Postgame: Red Wings @ Blue Jackets – 3/25

I’m unhappy with the game-winner tonight but to focus entirely on that is to ignore the problems the Red Wings have.

Coming down the stretch, needing a goal to get even, how many unscreened shots from the blue line got straight through to McElhinney to grab for a stop in play? No second chances, no tips in front. And if it wasn’t the Gustav Nyquist / Riley Sheahan / Tomas Tatar line, there was no offense. They really are the new Eurotwins.

It’s not just Nyquist and Tatar, though. Sheahan is becoming a force. His move to get the puck to Nyquist on the first Detroit goal was beautiful.

Also on the personnel front, Mitch Callahan looked acceptable in his NHL debut. Better than Landon Ferraro, probably worse than Teemu Pulkkinen. Didn’t do enough to make me want to see more of him if Tomas Jurco comes back on Thursday but I wouldn’t expect that.

That said, let’s come back to that game-winner. I have issues with it on multiple fronts.

First is the call, that the net came off because Brendan Smith pushed Cam Atkinson into it. Yes, Smith pushed Atkinson. He didn’t push him that much.

Second is that Atkinson was standing in the space normally occupied by the post while he handled the puck. If he wasn’t able to be in that spot, he wouldn’t have been able to score. If he was able to be in that spot, clearly the net being off its moorings had an affect on the play.

Third, goes back to last weekend, when this goal was waived off but then Columbus’ is allowed to stand. Just feels like the Wings are the only team that can’t get away with anything around the net.

But coming out of the night Detroit still holds a playoff spot, sitting in eighth due to tiebreakers as they’re tied for seventh with Columbus, Toronto and Washington. Big games coming up against Montreal and Toronto later this week.

More Thoughts on Columbus’ Disputed Goal and the Human Element

In my postgame notes last night, I talked a bit about Cam Atkinson‘s disputed game-winning goal for the Blue Jackets, scored after the net had come off its moorings. I want to come back to that, briefly.

When the goal first happened, I was sure they were going to allow it as the position of the goal at the time the puck crossed the line had no impact on the play. The puck crossed the line solidly between where the posts would have been and at ice-level, you could have seen that even if the goal itself was in the zamboni tunnel.

As I said after the game (and brought up on Twitter at the time), I wondered if the fact that Atkinson scored while standing where the post should have been would make a difference. I would assume not but we didn’t get an answer for that, instead we were told it didn’t matter because Brendan Smith was at fault for the net coming off in the first place. And that’s fine, we can’t expect a March game between the Red Wings and Blue Jackets to set a precedent on such an edge-case play.

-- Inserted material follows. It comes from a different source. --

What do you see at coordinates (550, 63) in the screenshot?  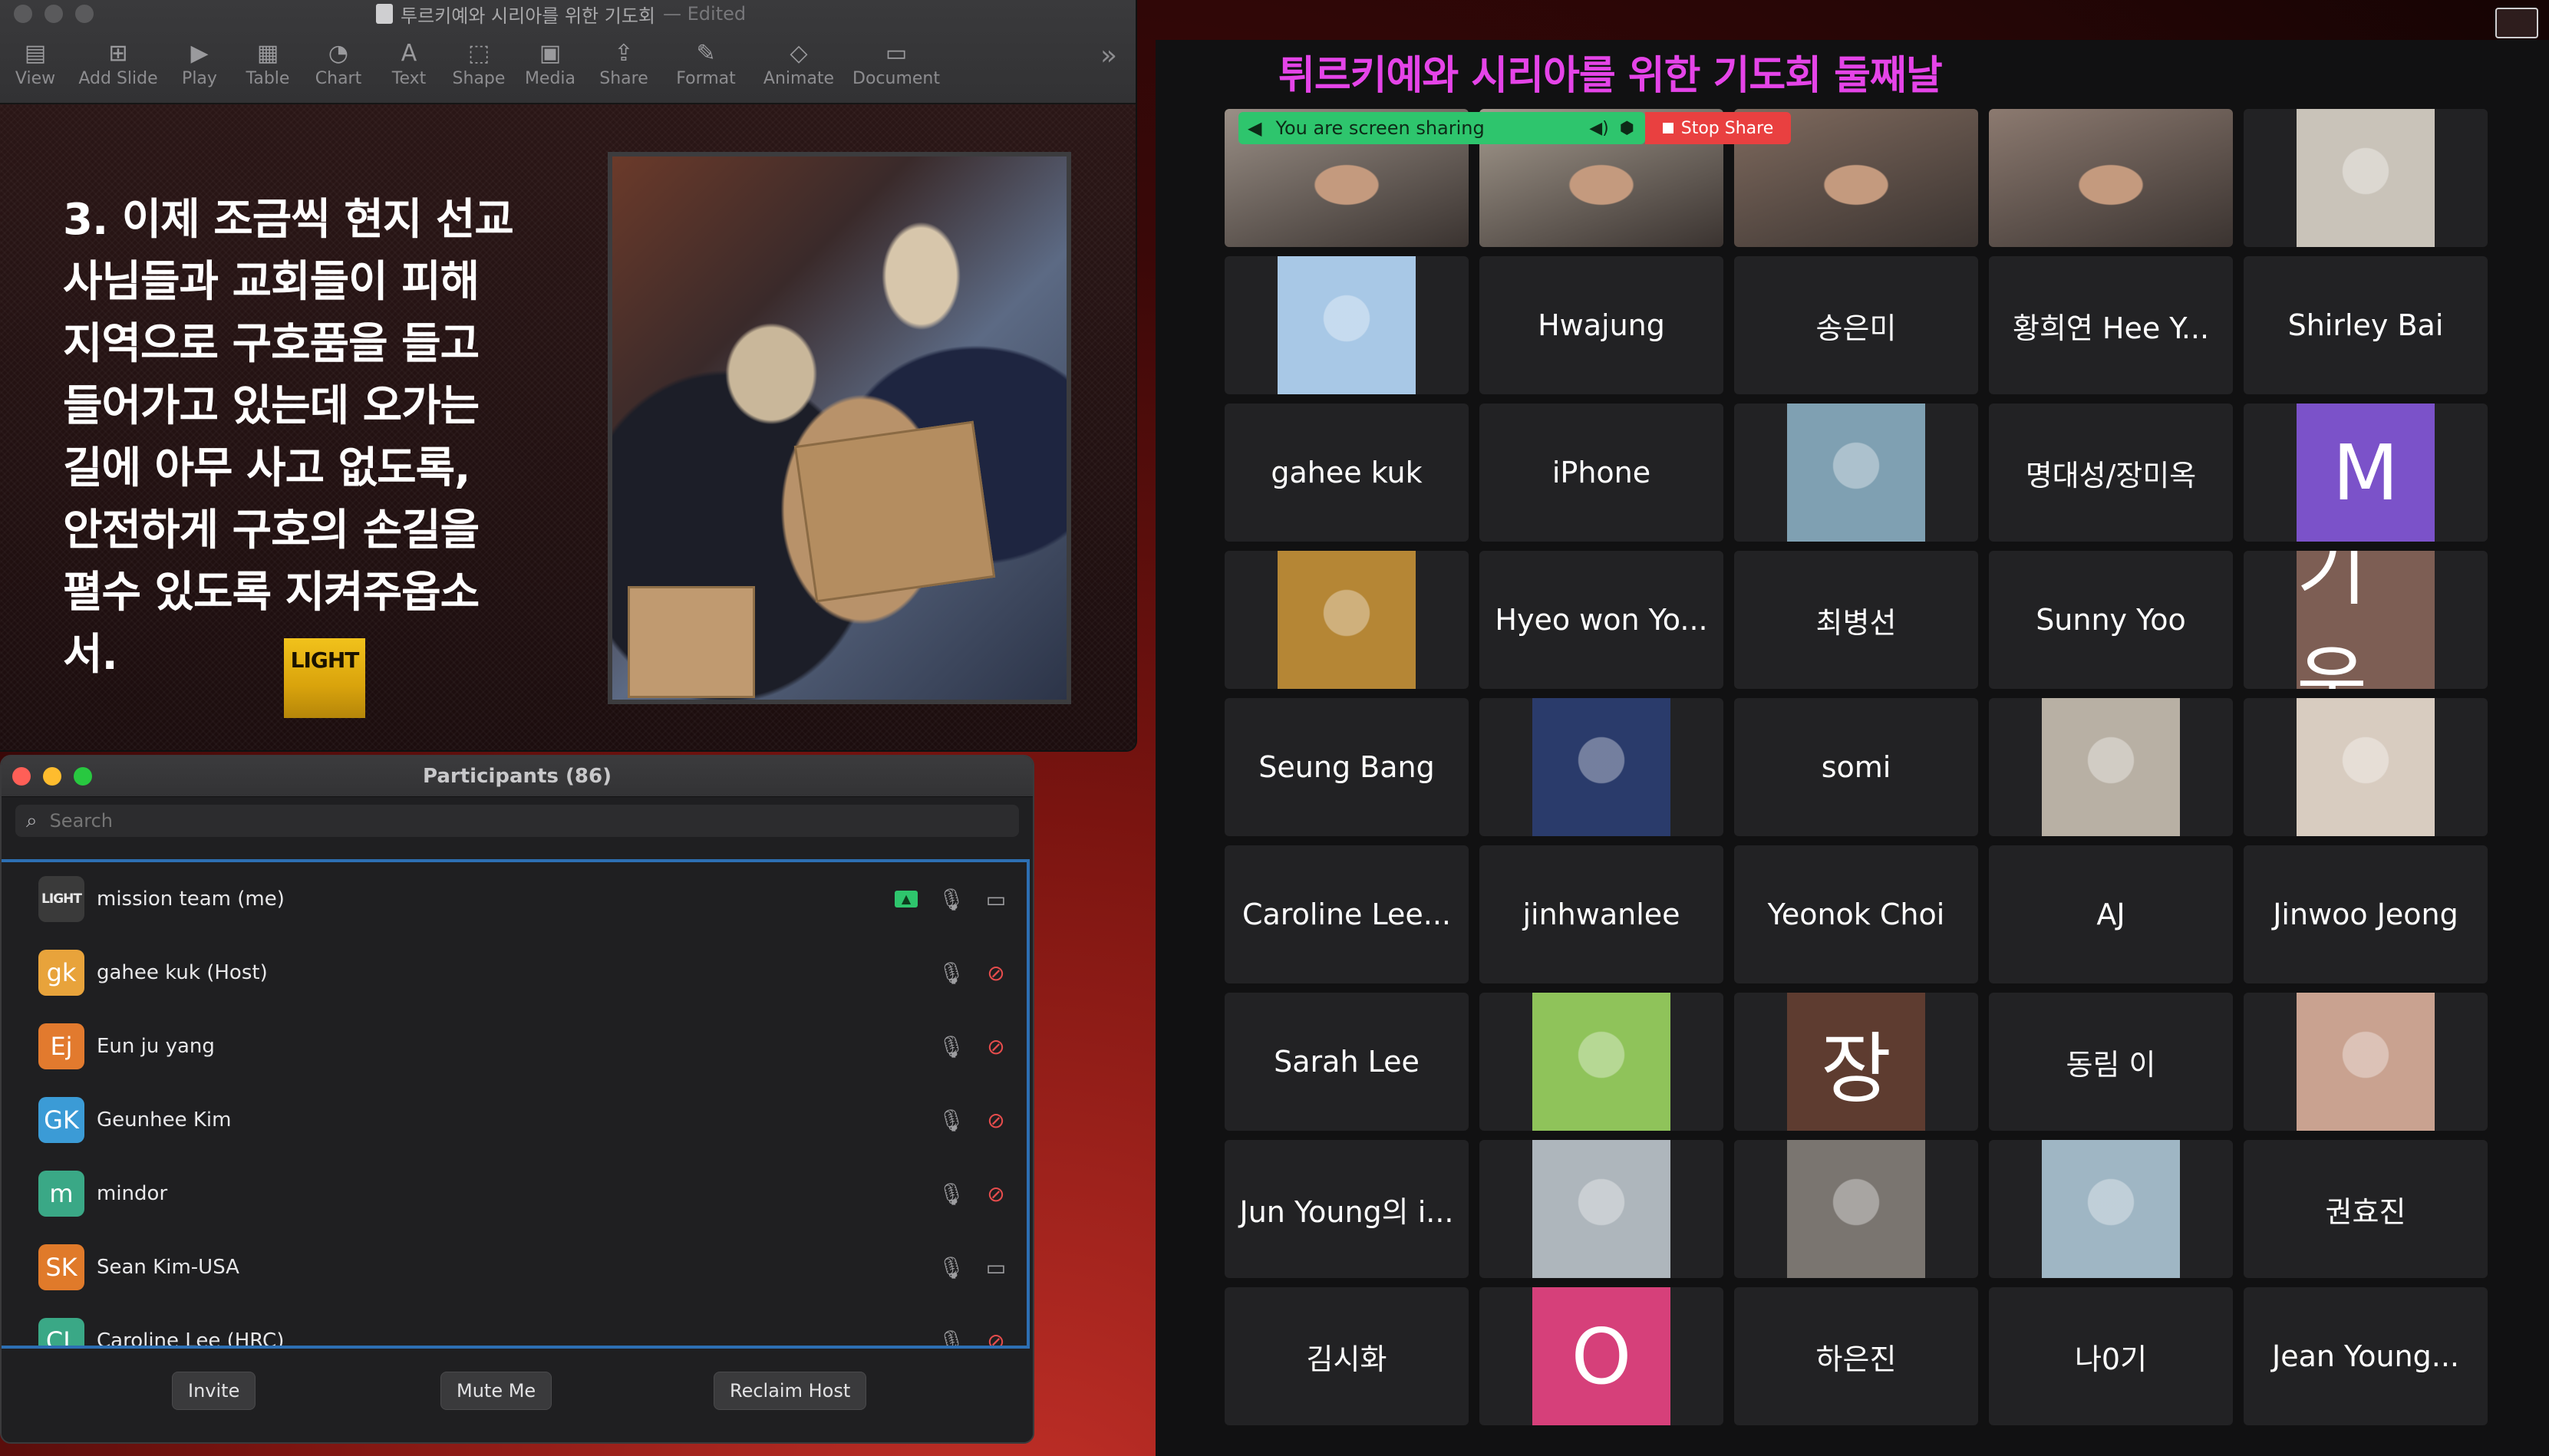 I see `toolbar-media-button: ▣ Media` at bounding box center [550, 63].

So what we get is the proper result but a stupid reason for it. That goal should have counted but whether or not Smith pushed Atkinson enough to knock the net loose is not as definite as we were told.

It also brings to mind Smith’s apparent goal against the Minnesota Wild last weekend. In that case, Johan Franzen was pushed into goalie Darcy Kuemper by defenseman Marco Scandella, leading to Smith’s goal being called back due to incidental contact.

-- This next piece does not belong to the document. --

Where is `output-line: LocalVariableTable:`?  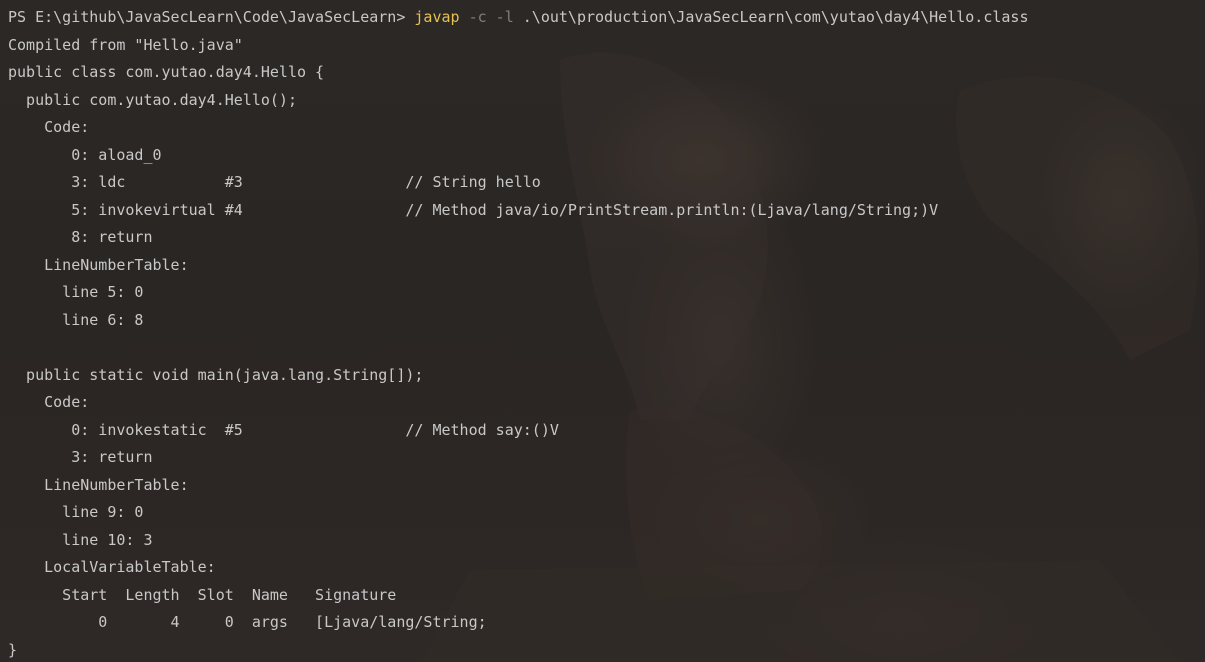 output-line: LocalVariableTable: is located at coordinates (112, 567).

Four days ago, when Franzen gets pushed it’s his fault for making contact. Last night, when Atkinson got pushed it was Smith’s fault for doing it.

I think some of the outrage at Atkinson’s goal standing is because of the little bit of cognitive dissonance required for both of those cases to be true.

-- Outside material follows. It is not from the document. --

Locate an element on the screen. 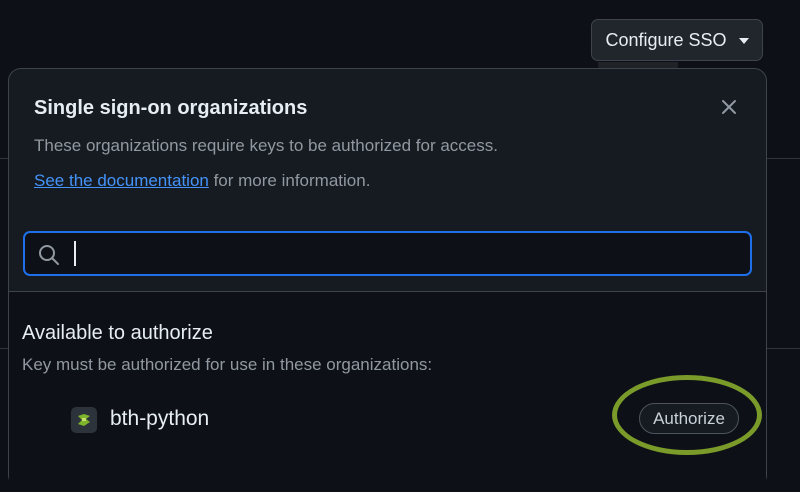 The image size is (800, 492). org-logo-icon is located at coordinates (84, 420).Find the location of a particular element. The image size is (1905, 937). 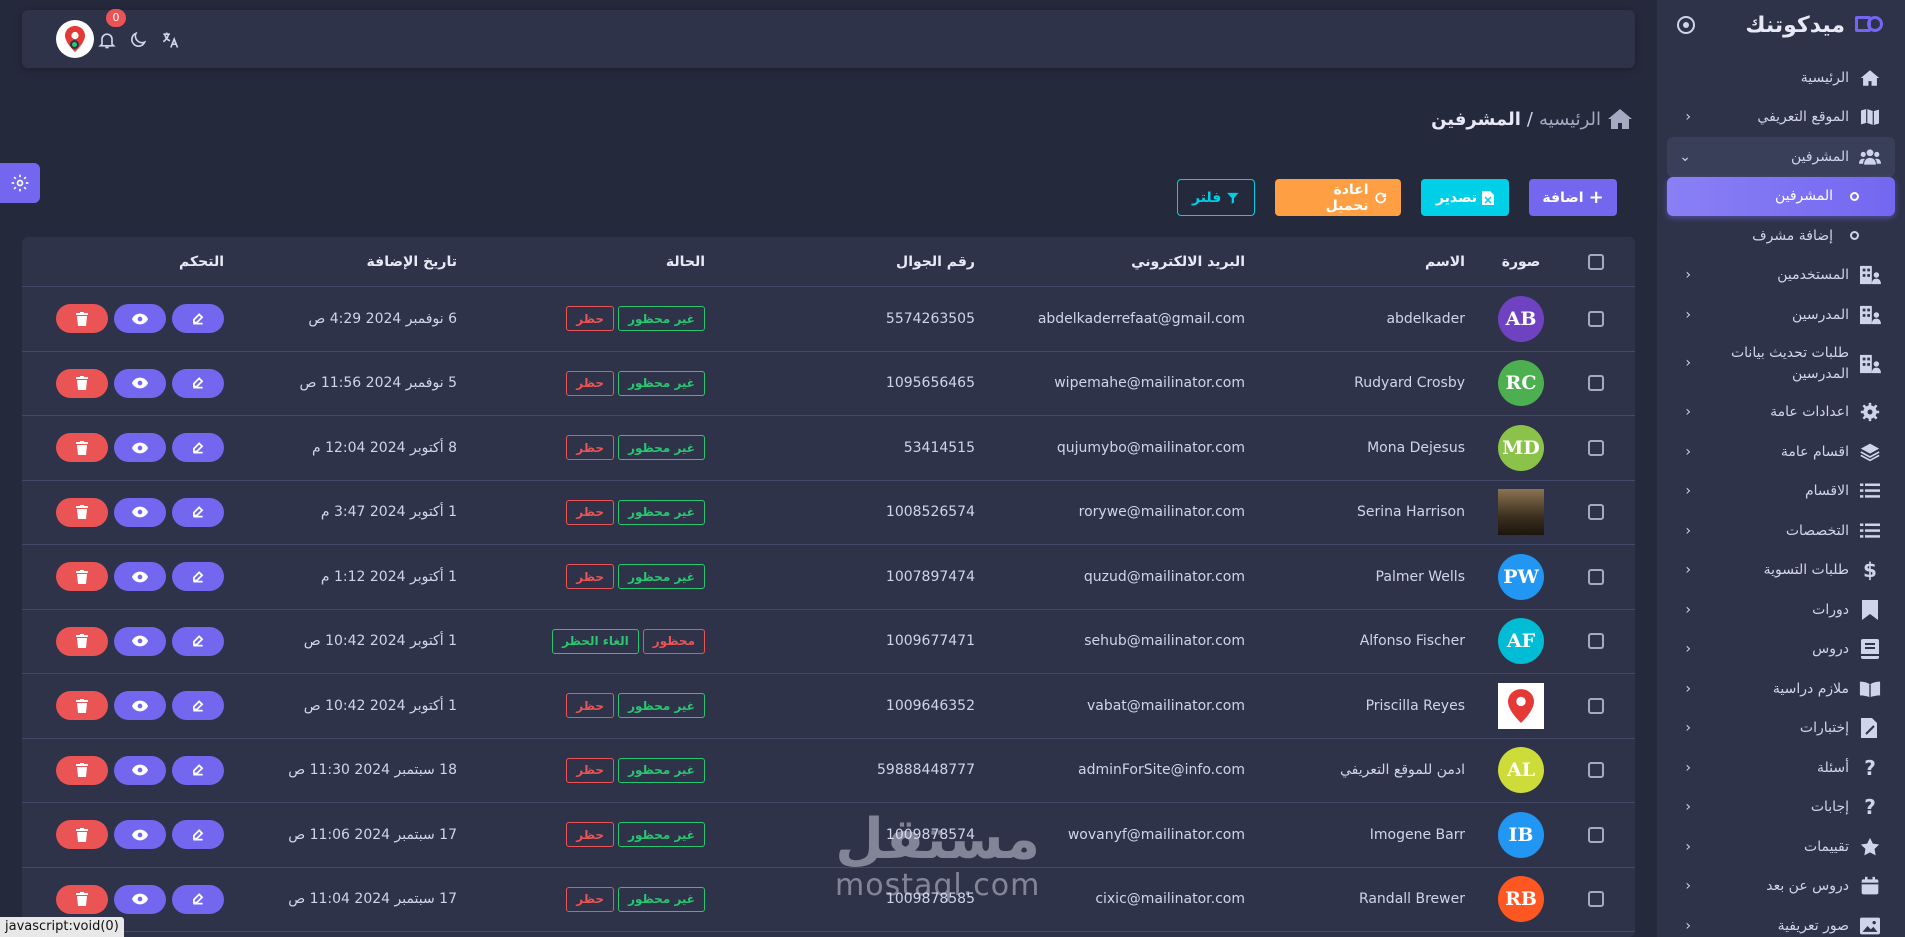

That said, that’s what baseball fans call the “human element,” isn’t it? The referees won’t always get it right and the game is better for it?

It’s an idea I strongly disagree with. As I said last night, missing calls doesn’t make the game better, it just makes the refs look worse.

Of course, there’s a certain amount of double-think required in being a sports fan. We saw Drew Miller take a high stick, he had to be helped off the ice, but because neither ref saw it, it officially did not happen. Because officials are treated as infallible, there’s not even an admission of having missed it. Video of the play exists but it never occurred.

That’s a bit of hyperbole. You hear mention all the time of even-up calls but that’s not quantifiable, it’s just another manifestation of the human element.

So maybe the outrage comes from expecting an even-up here, one that didn’t happen. Maybe it comes from looking at how Detroit lost a goal against Minnesota and how Columbus scored one against Detroit and not being able to process the double-think, figuratively throwing up your hands, and saying, “This is a joke.”